**Exercise requirements**
Can you print the full oil price report, word for word?

**Text under study**
▽
(Reuters) – Oil dropped by more than 1% on Monday after weaker than expected Chinese economic growth fuelled concern over demand in the world’s second-biggest oil consumer while a partial restart of halted Libyan output also pressured.
China’s gross domestic product (GDP) grew 6.3% year on year in the second quarter, compared with analyst forecasts of 7.3%, with its post-pandemic recovery faltering rapidly owing to weakening demand at home and abroad.
“The GDP came in below expectations, so will do little to ease concerns over the Chinese economy,” said Warren Patterson, ING’s head of commodities research.
Brent crude fell $1.32, or 1.7%, to $78.55 a barrel by 0842 GMT and U.S. West Texas Intermediate crude dropped by $1.22, or 1.6%, to $74.20 on a second straight day of losses for both contracts.
“China data was always looked forward to with a degree of hope; well, for bulls anyway,” John Evans of oil broker PVM said in a report. “However, the contemporary economic backdrop for Asia’s driver seems to now be wheeled out for the bears.”
Both benchmarks had notched three weeks of gains and touched their highest since April last week, finding support from OPEC+ output curbs and unplanned outages in Libya and Nigeria.
△
Collected data entries:
▽
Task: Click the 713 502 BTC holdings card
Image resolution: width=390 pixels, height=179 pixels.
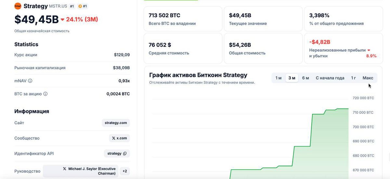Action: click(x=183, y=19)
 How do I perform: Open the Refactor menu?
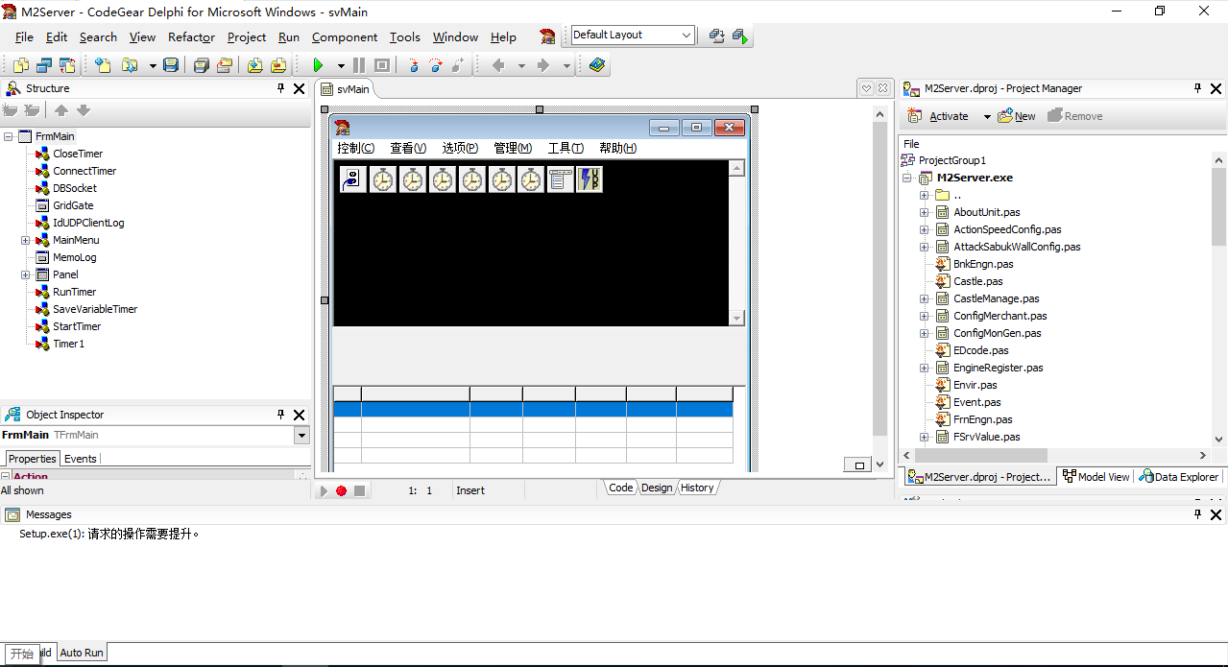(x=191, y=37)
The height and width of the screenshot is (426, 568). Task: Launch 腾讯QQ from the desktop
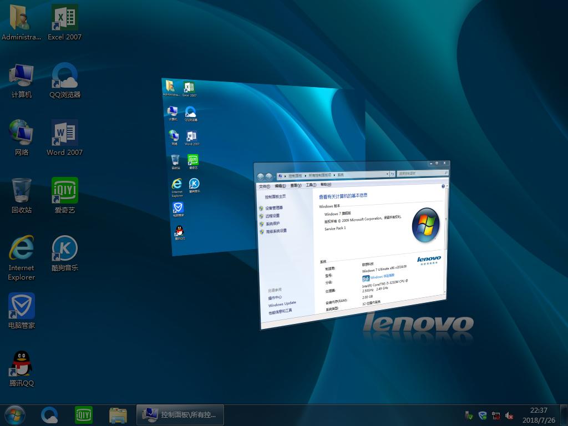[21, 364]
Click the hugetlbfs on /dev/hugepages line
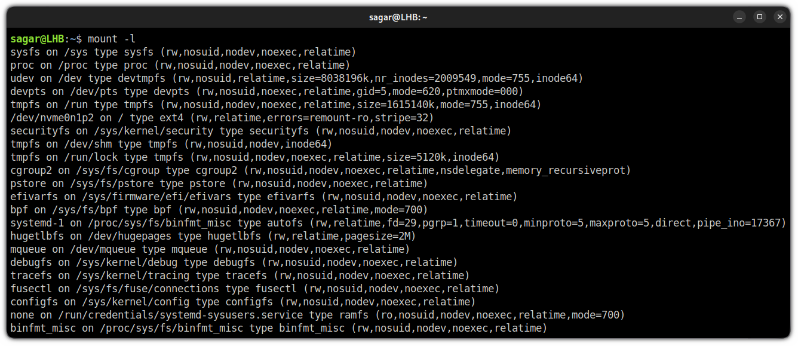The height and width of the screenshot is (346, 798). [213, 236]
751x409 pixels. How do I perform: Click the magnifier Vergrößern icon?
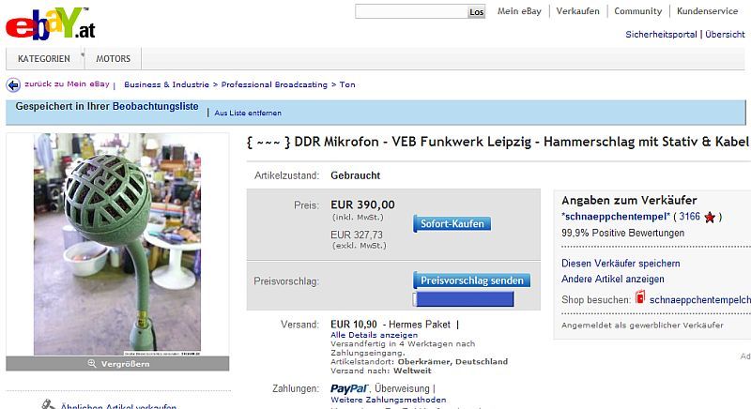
△
▽
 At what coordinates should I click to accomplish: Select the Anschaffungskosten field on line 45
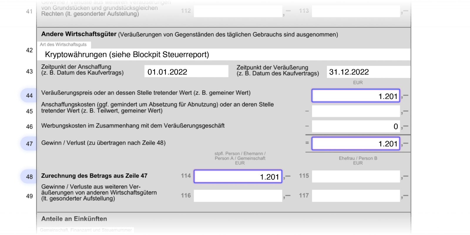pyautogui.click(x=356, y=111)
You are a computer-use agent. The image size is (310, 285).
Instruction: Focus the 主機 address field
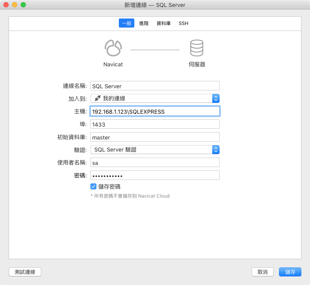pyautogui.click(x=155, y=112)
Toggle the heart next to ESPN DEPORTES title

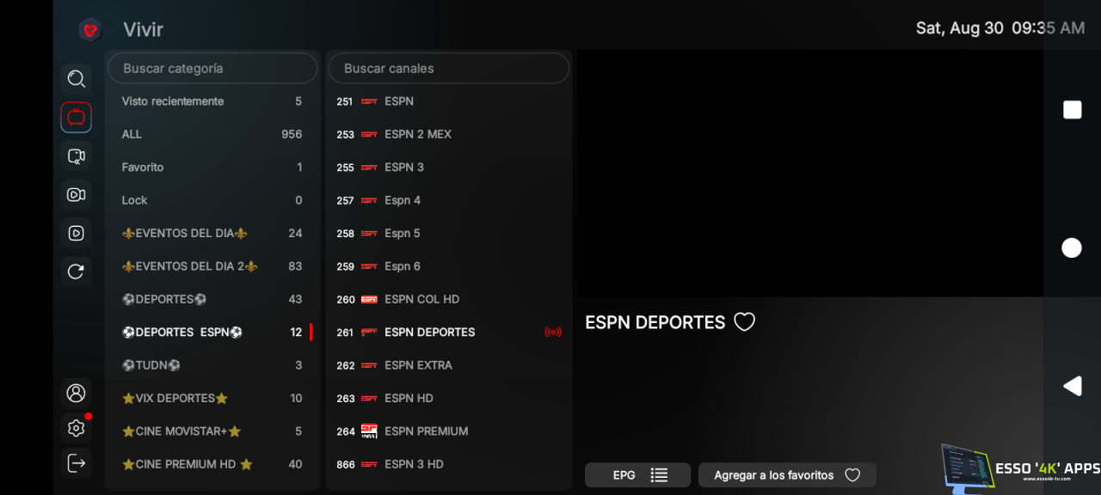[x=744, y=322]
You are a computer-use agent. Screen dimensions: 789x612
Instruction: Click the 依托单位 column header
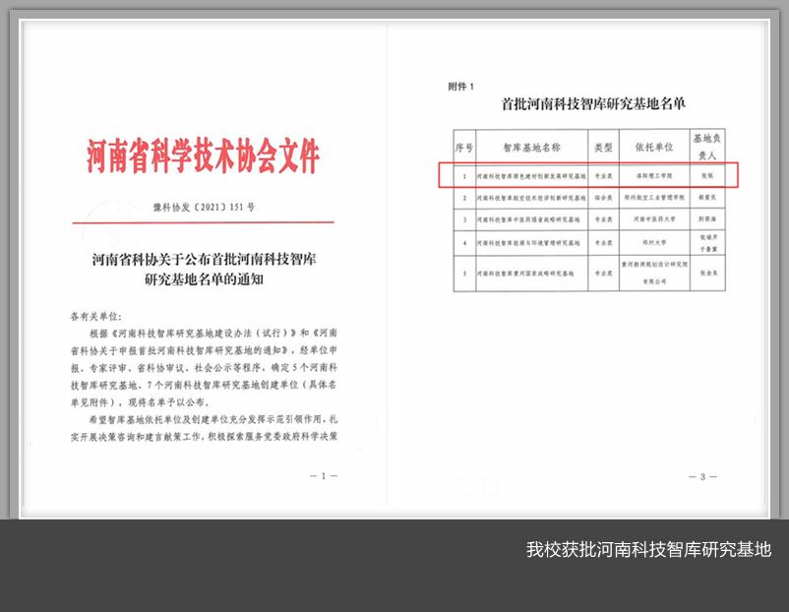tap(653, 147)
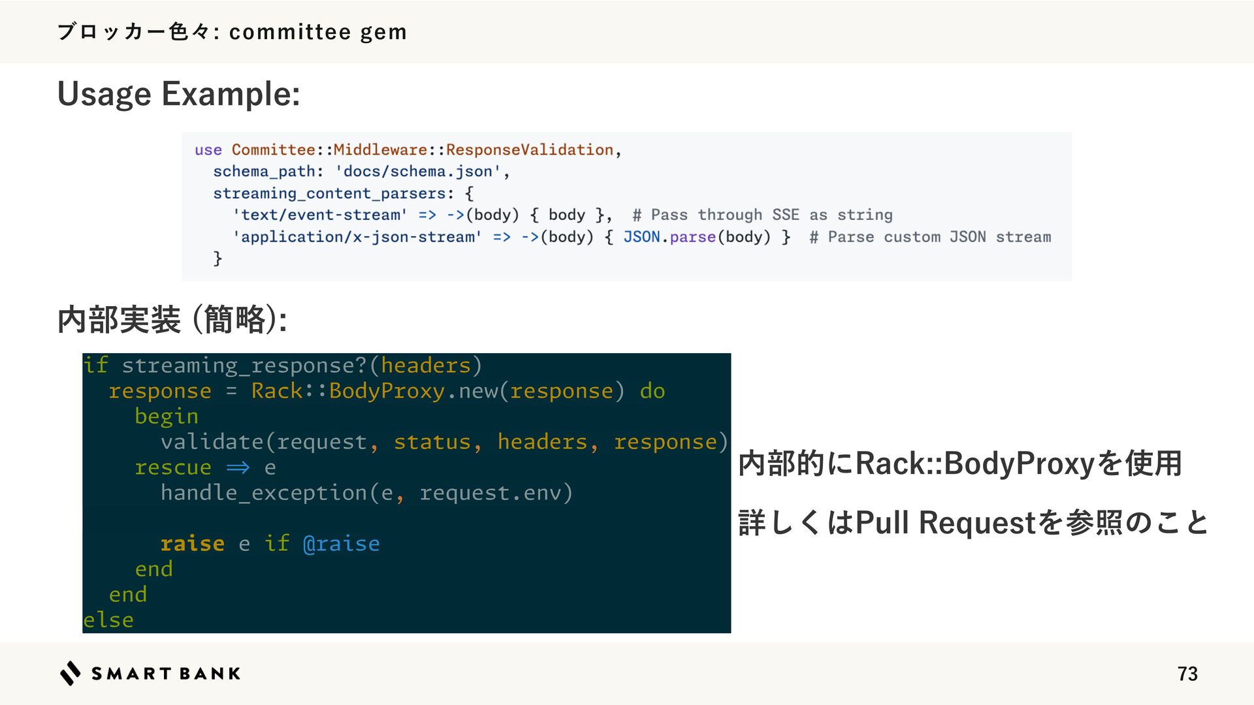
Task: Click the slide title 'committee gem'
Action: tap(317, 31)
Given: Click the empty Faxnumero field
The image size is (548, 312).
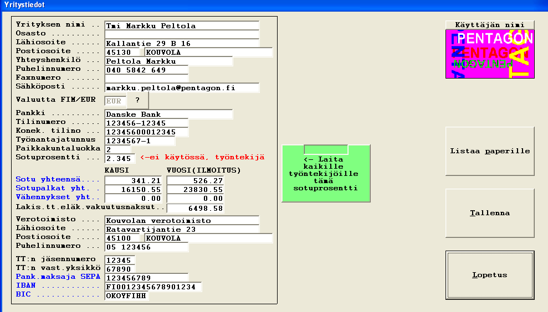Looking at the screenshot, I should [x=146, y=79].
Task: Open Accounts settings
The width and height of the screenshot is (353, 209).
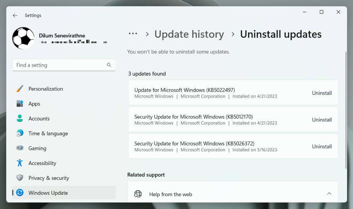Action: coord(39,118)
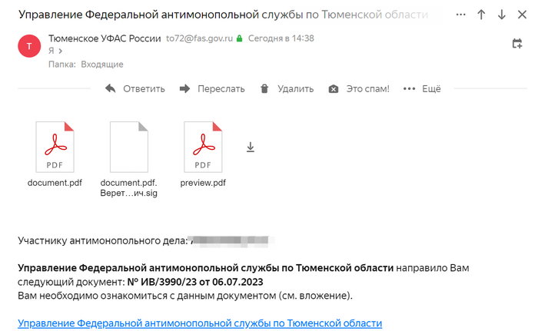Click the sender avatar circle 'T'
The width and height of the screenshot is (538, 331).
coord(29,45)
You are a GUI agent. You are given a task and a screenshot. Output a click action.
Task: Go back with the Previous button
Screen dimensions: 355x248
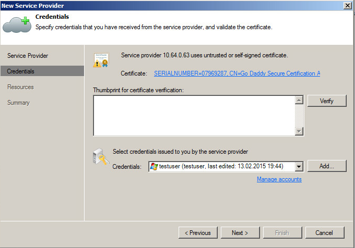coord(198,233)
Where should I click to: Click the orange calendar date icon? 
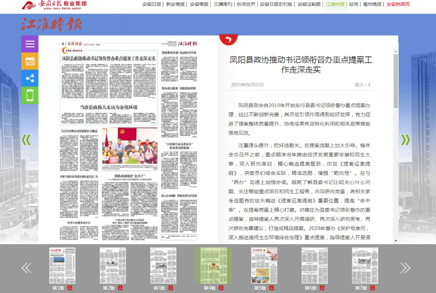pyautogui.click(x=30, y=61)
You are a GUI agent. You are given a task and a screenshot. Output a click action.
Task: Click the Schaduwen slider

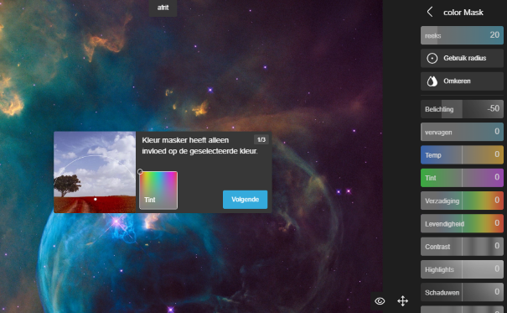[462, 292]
△
▽
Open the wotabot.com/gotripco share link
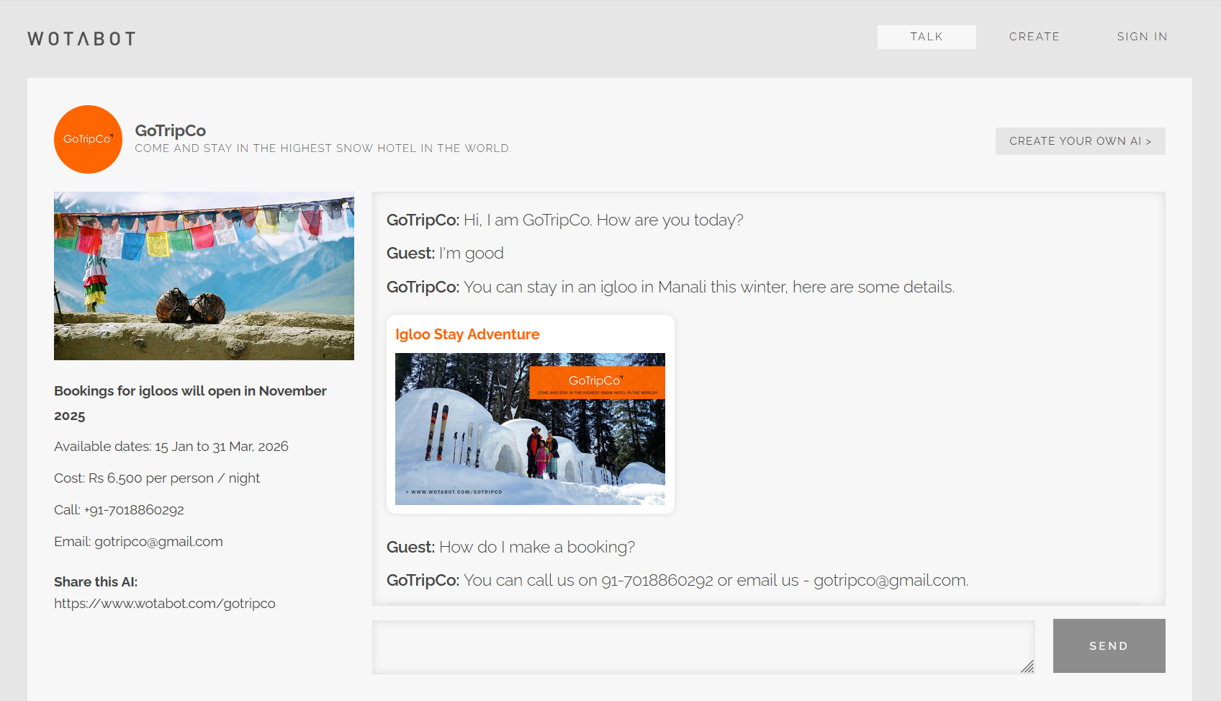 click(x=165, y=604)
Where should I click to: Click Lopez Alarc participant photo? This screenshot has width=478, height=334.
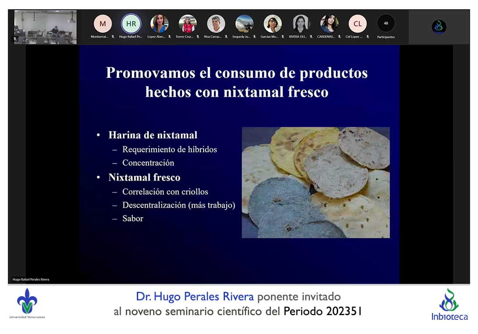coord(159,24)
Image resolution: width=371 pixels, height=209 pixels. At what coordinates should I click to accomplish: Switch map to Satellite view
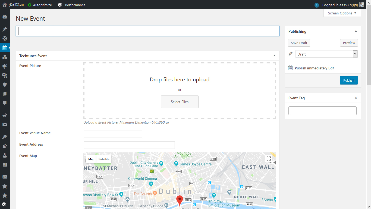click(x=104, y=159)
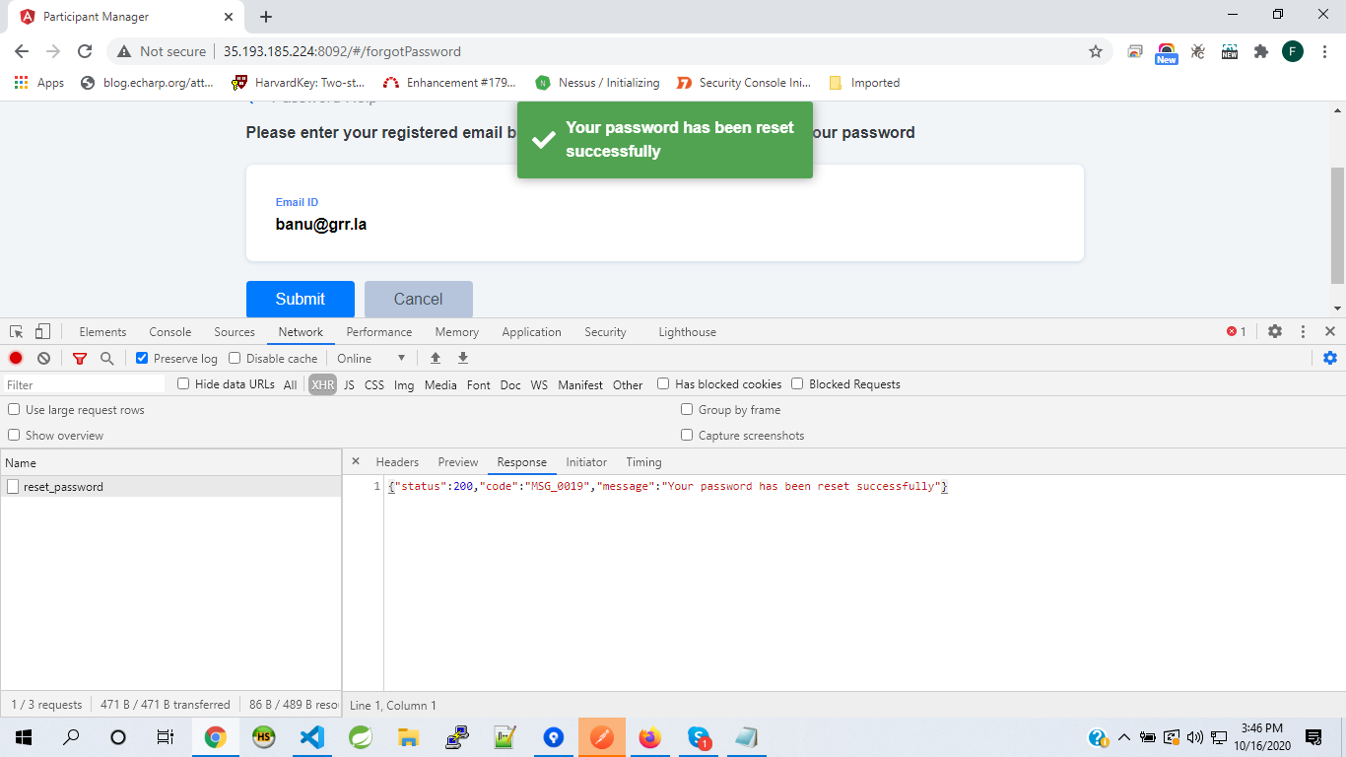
△
**Exercise output**
(Reuters) – Oil dropped by more than 1% on Monday after weaker than expected Chinese economic growth fuelled concern over demand in the world’s second-biggest oil consumer while a partial restart of halted Libyan output also pressured.
China’s gross domestic product (GDP) grew 6.3% year on year in the second quarter, compared with analyst forecasts of 7.3%, with its post-pandemic recovery faltering rapidly owing to weakening demand at home and abroad.
“The GDP came in below expectations, so will do little to ease concerns over the Chinese economy,” said Warren Patterson, ING’s head of commodities research.
Brent crude fell $1.32, or 1.7%, to $78.55 a barrel by 0842 GMT and U.S. West Texas Intermediate crude dropped by $1.22, or 1.6%, to $74.20 on a second straight day of losses for both contracts.
“China data was always looked forward to with a degree of hope; well, for bulls anyway,” John Evans of oil broker PVM said in a report. “However, the contemporary economic backdrop for Asia’s driver seems to now be wheeled out for the bears.”
Both benchmarks had notched three weeks of gains and touched their highest since April last week, finding support from OPEC+ output curbs and unplanned outages in Libya and Nigeria.